## How to complete this task:
What you should end up with is an exact copy of the lines from the one holding "This screenshot has" through the last line of the entries below, both included, and nothing else; leave every picture out.

## Records to use:
Content starts
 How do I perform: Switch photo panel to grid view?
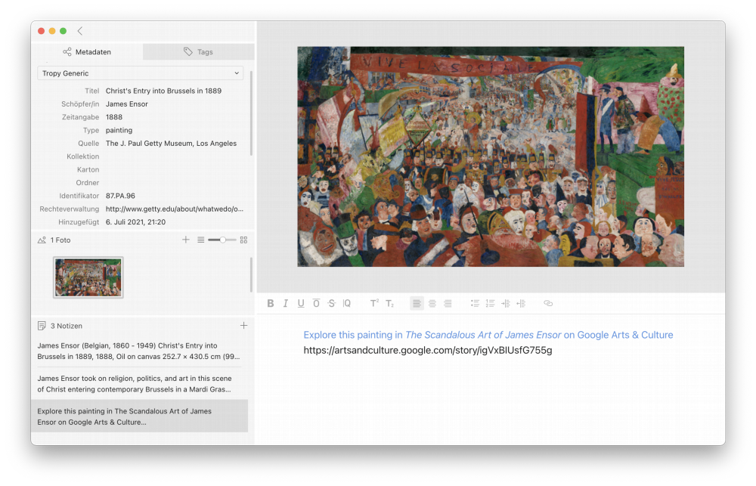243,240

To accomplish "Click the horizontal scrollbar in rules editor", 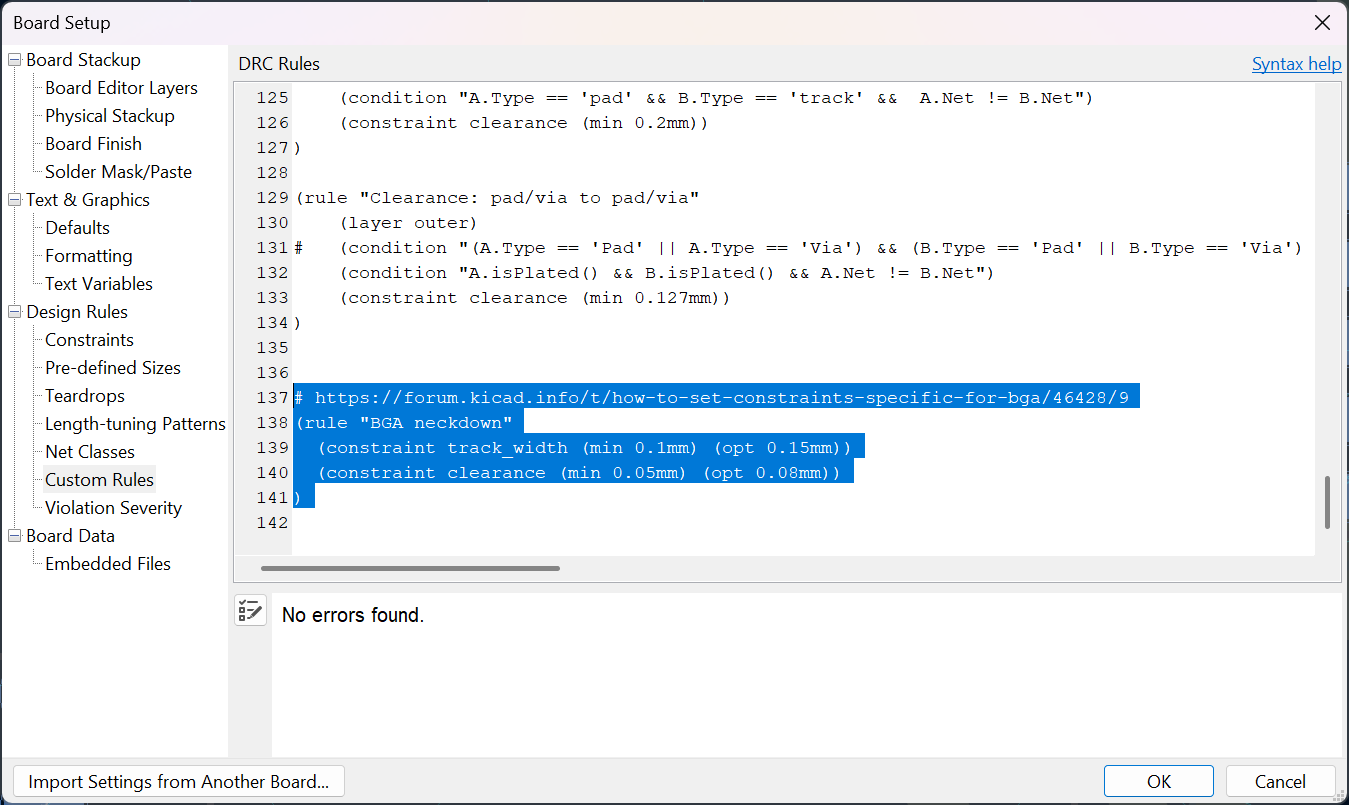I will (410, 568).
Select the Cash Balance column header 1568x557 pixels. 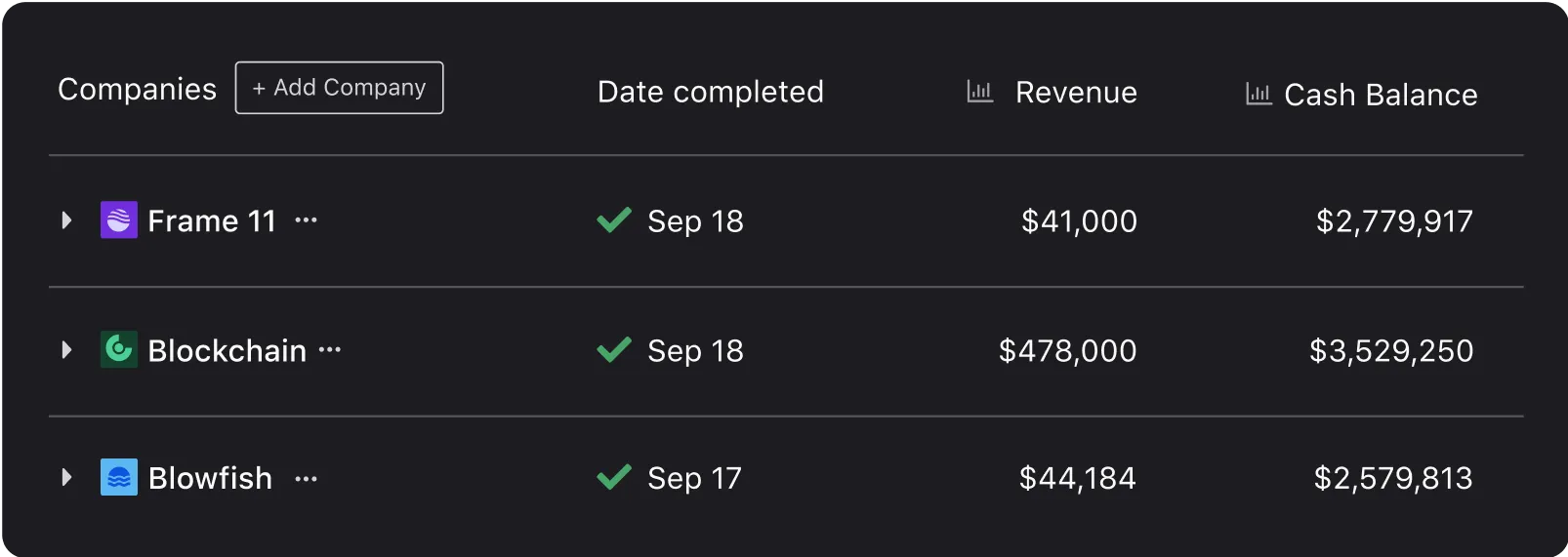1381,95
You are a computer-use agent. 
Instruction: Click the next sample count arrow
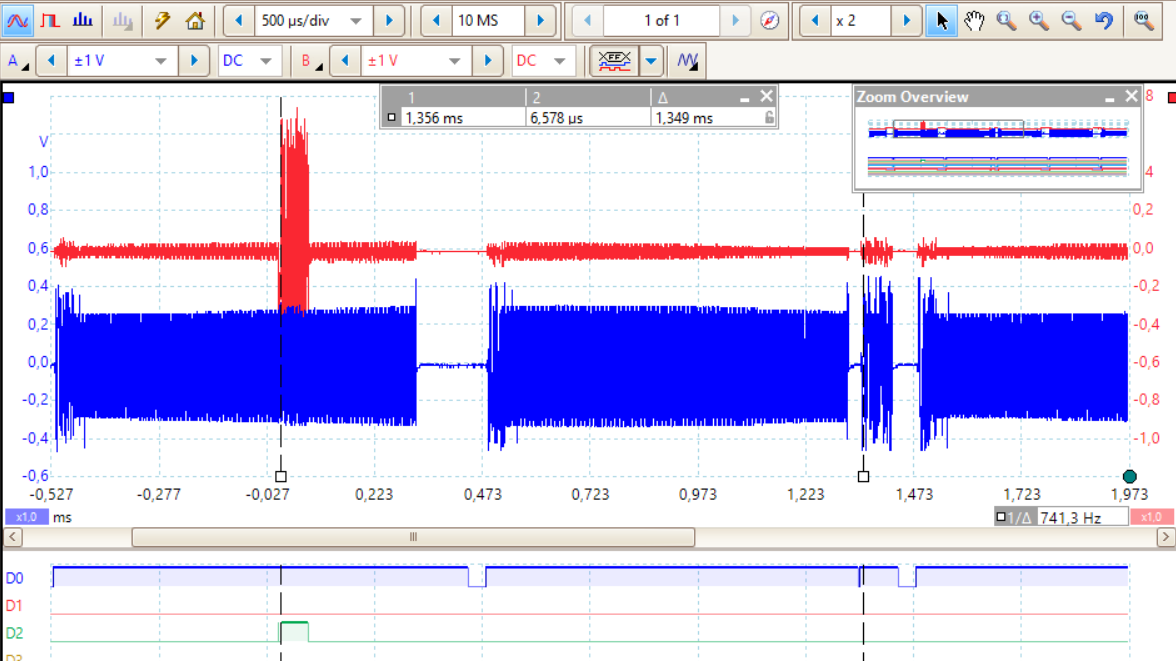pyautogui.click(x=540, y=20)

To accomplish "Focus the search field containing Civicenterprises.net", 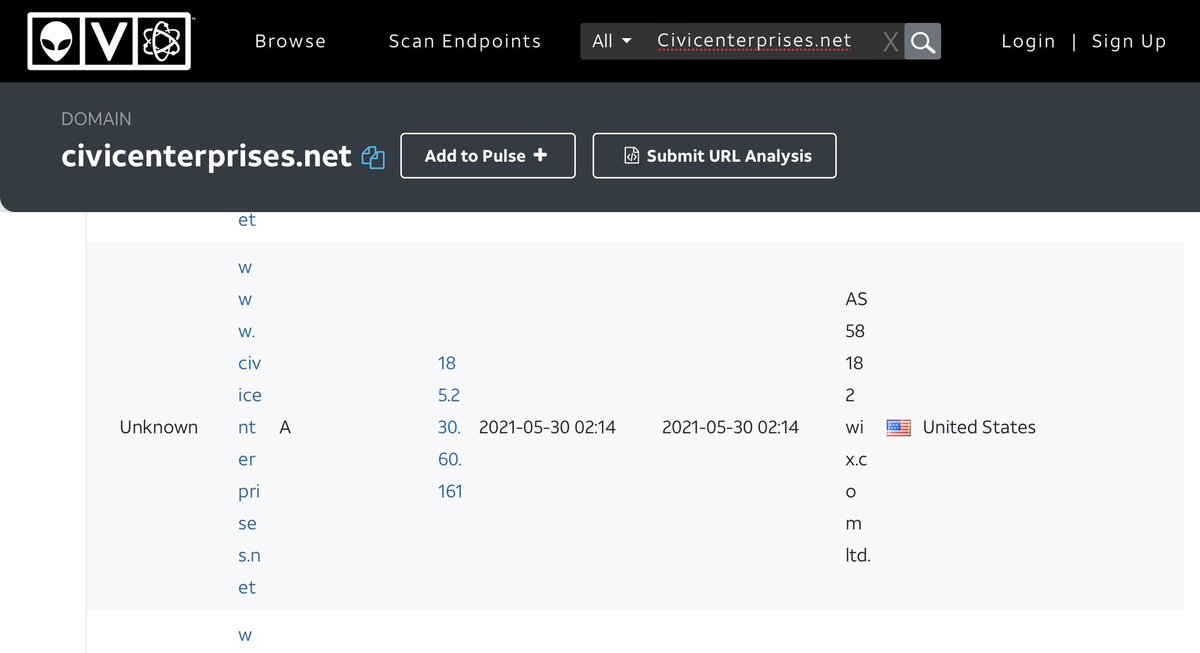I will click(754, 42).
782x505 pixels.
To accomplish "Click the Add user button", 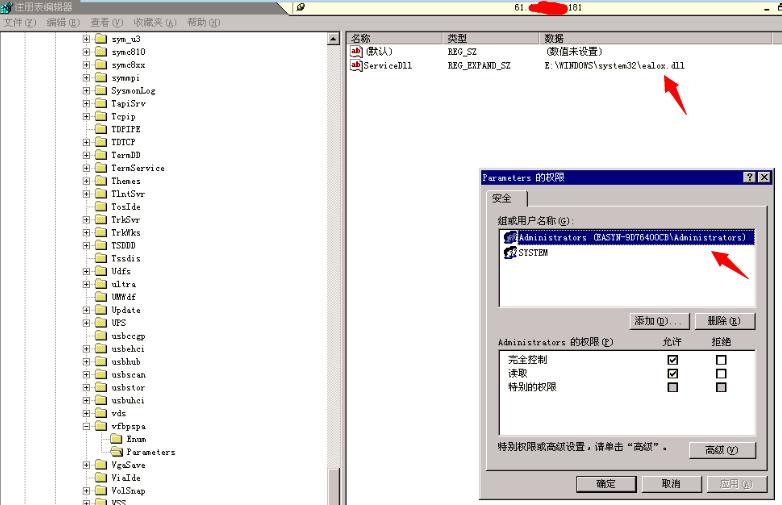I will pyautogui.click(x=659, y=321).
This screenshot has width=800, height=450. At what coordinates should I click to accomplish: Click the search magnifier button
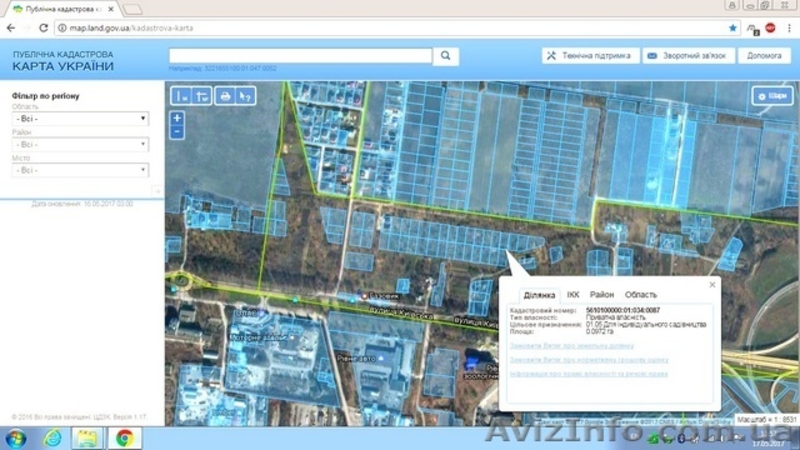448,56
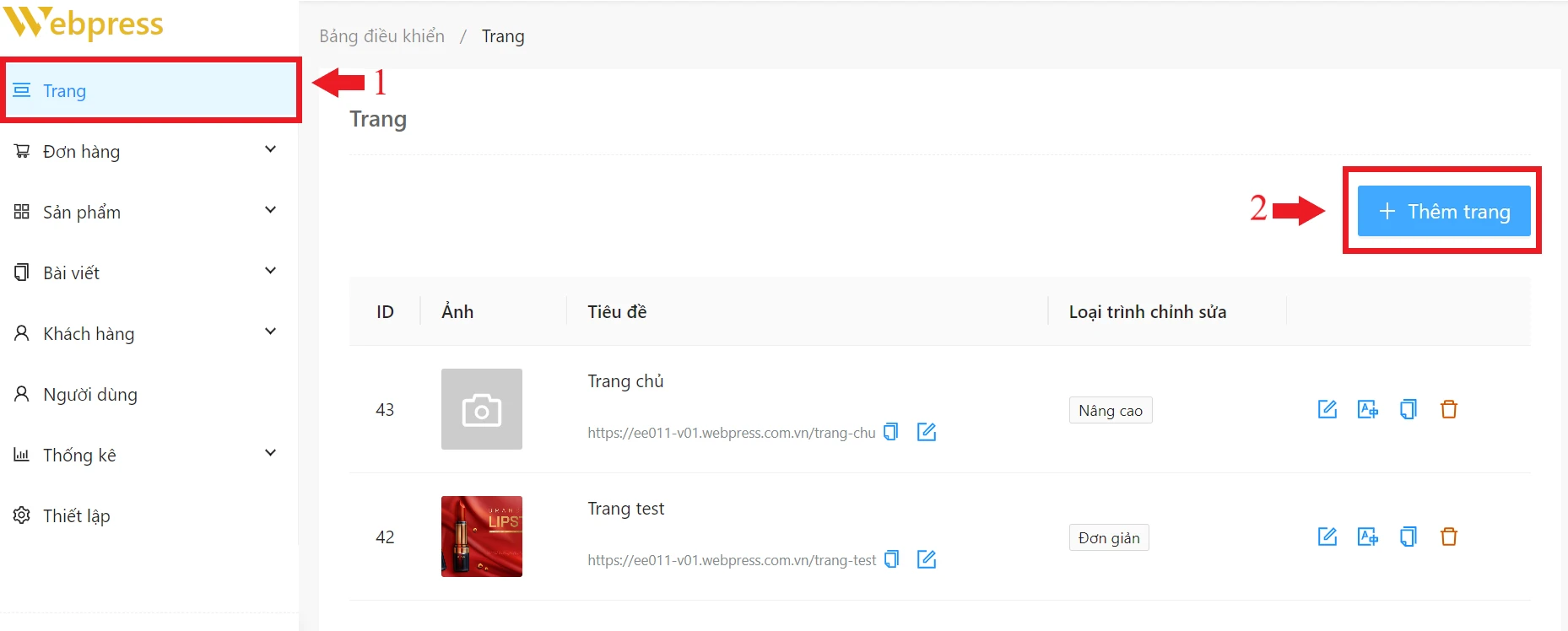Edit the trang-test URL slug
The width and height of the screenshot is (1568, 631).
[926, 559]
Content ends
## Solution below:
This screenshot has width=800, height=450. At what coordinates should I click to accomplish: Click the search magnifier button
448,56
Edit the trang-test URL slug
The width and height of the screenshot is (1568, 631).
[926, 559]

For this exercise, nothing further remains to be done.